Supplied records >>
+++

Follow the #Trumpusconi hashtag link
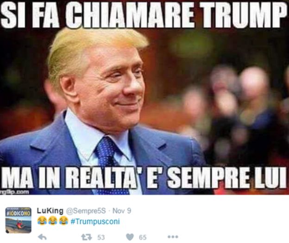Screen dimensions: 289x243 pyautogui.click(x=95, y=221)
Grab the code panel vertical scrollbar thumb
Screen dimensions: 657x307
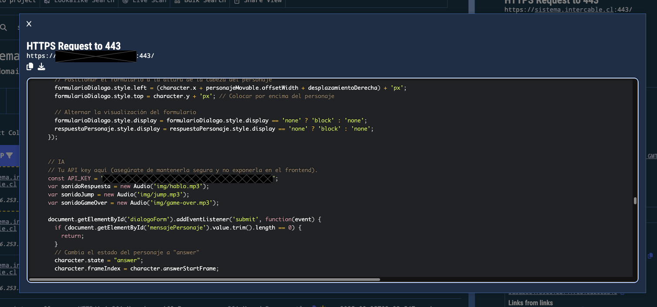[635, 201]
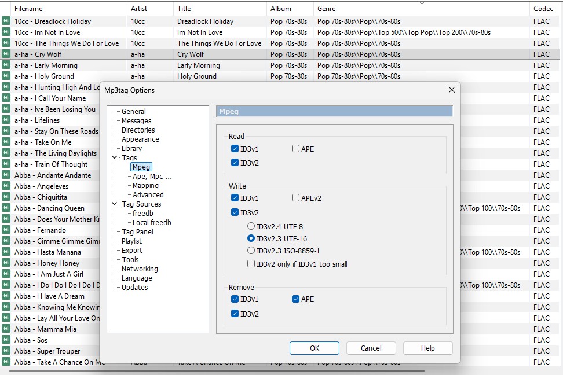The image size is (563, 375).
Task: Check ID3v2 only if ID3v1 too small
Action: point(251,264)
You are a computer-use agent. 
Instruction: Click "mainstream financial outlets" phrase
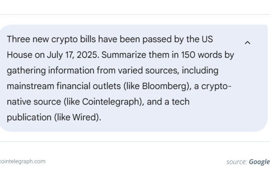pyautogui.click(x=64, y=86)
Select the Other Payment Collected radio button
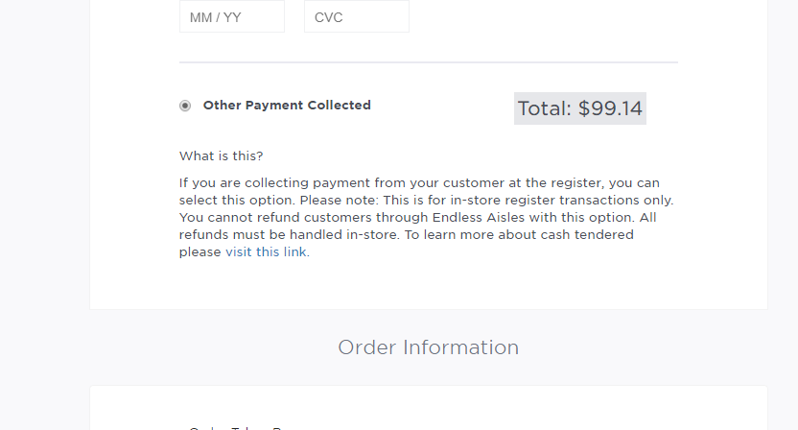Image resolution: width=798 pixels, height=430 pixels. click(x=185, y=106)
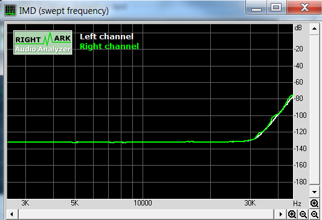
Task: Click horizontal scrollbar left arrow
Action: (x=11, y=214)
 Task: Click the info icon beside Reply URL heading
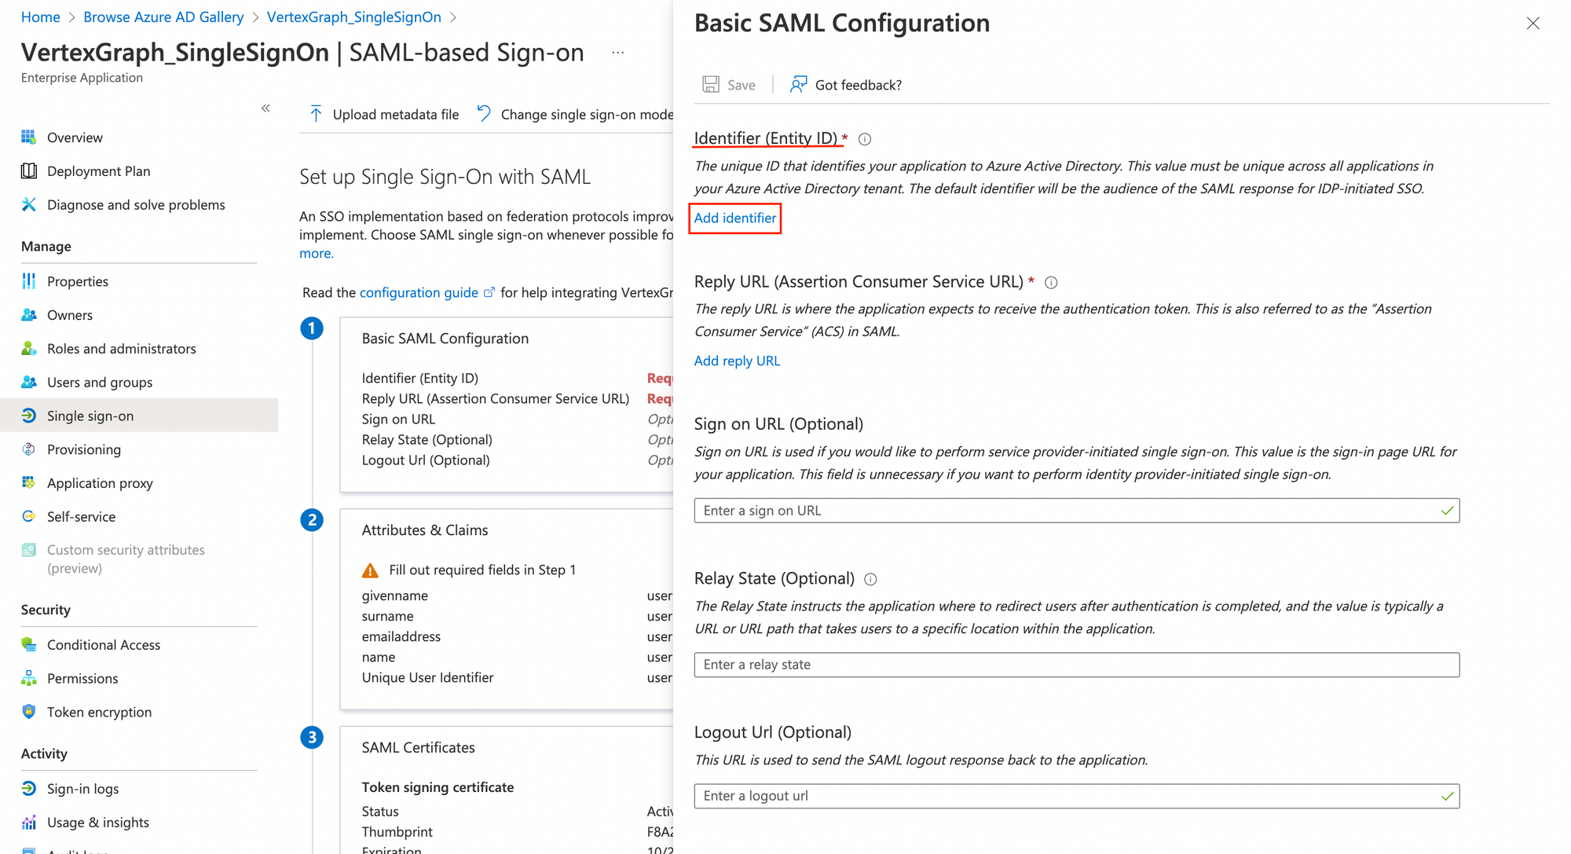[1051, 283]
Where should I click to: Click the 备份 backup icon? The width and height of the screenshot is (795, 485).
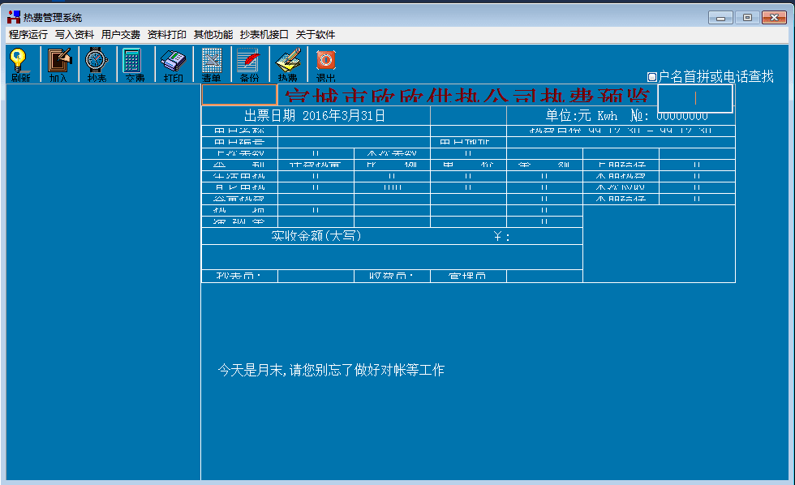248,64

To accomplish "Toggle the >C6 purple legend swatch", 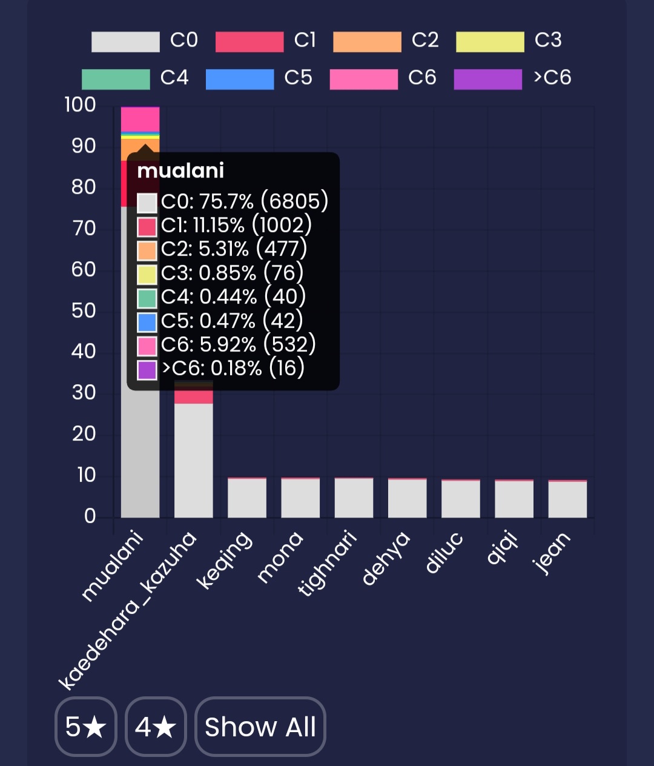I will pos(488,79).
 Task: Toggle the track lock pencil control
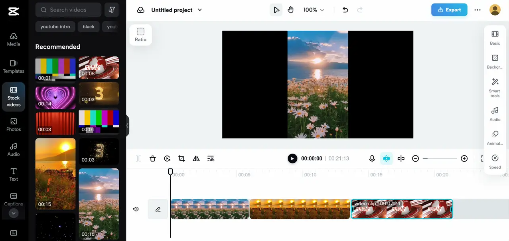click(x=158, y=209)
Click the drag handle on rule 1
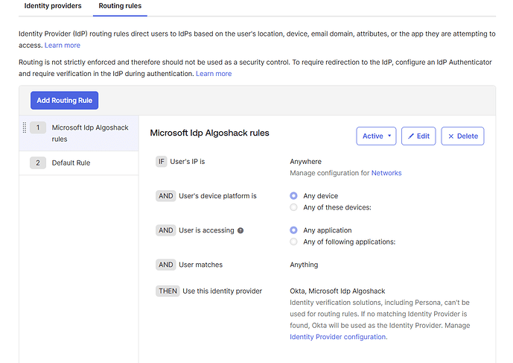513x363 pixels. pyautogui.click(x=25, y=127)
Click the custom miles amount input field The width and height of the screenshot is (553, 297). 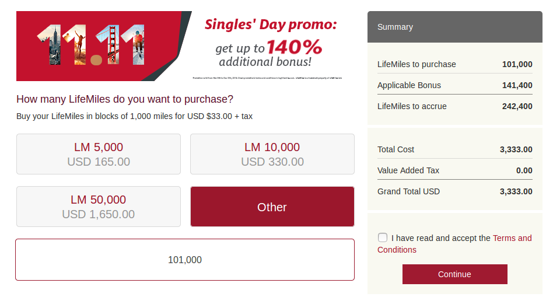tap(184, 260)
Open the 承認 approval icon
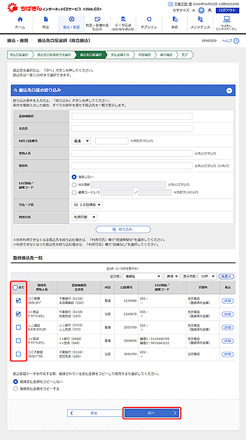Viewport: 246px width, 440px height. pos(175,20)
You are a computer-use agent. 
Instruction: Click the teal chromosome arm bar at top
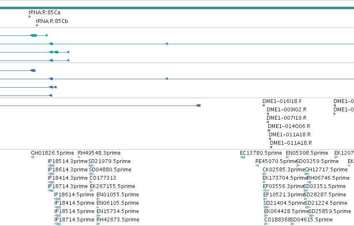[x=177, y=8]
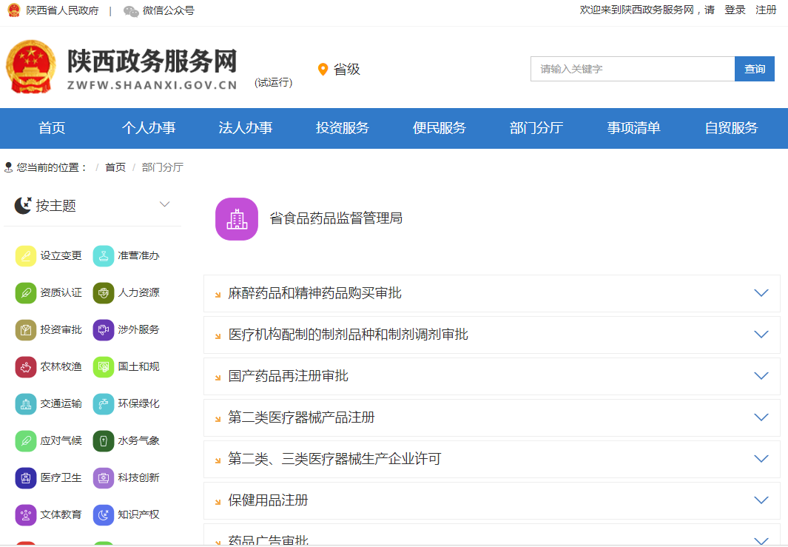This screenshot has width=788, height=547.
Task: Select the 投资审批 icon
Action: tap(26, 330)
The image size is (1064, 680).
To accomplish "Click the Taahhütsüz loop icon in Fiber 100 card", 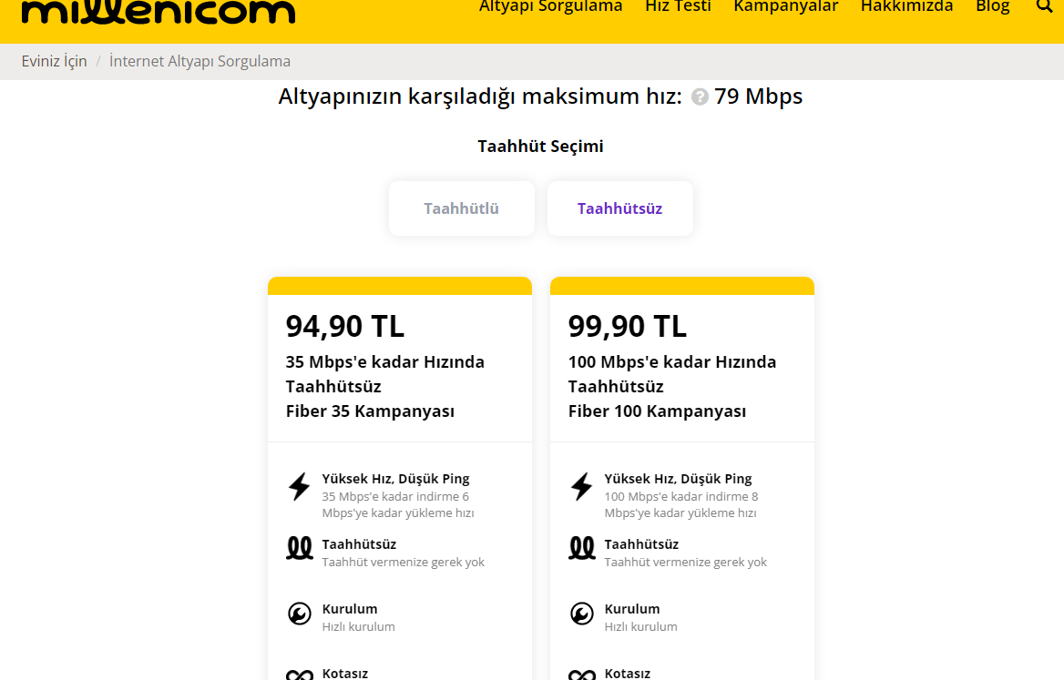I will pyautogui.click(x=582, y=547).
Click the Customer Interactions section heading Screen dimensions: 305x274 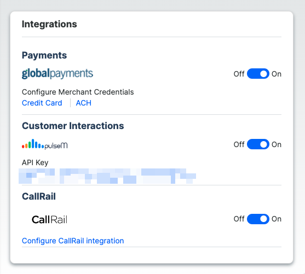(x=73, y=126)
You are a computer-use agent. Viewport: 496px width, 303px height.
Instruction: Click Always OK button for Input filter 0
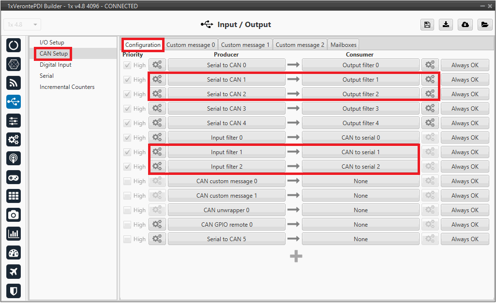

+++

Problem to work on >>
What you print must be exactly the lines from the one containing "You are a computer-use agent. Viewport: 496px" through the last line of the material, and no pictures.

Output of the exercise >>
You are a computer-use agent. Viewport: 496px width, 303px height.
Instruction: Click Always OK button for Input filter 0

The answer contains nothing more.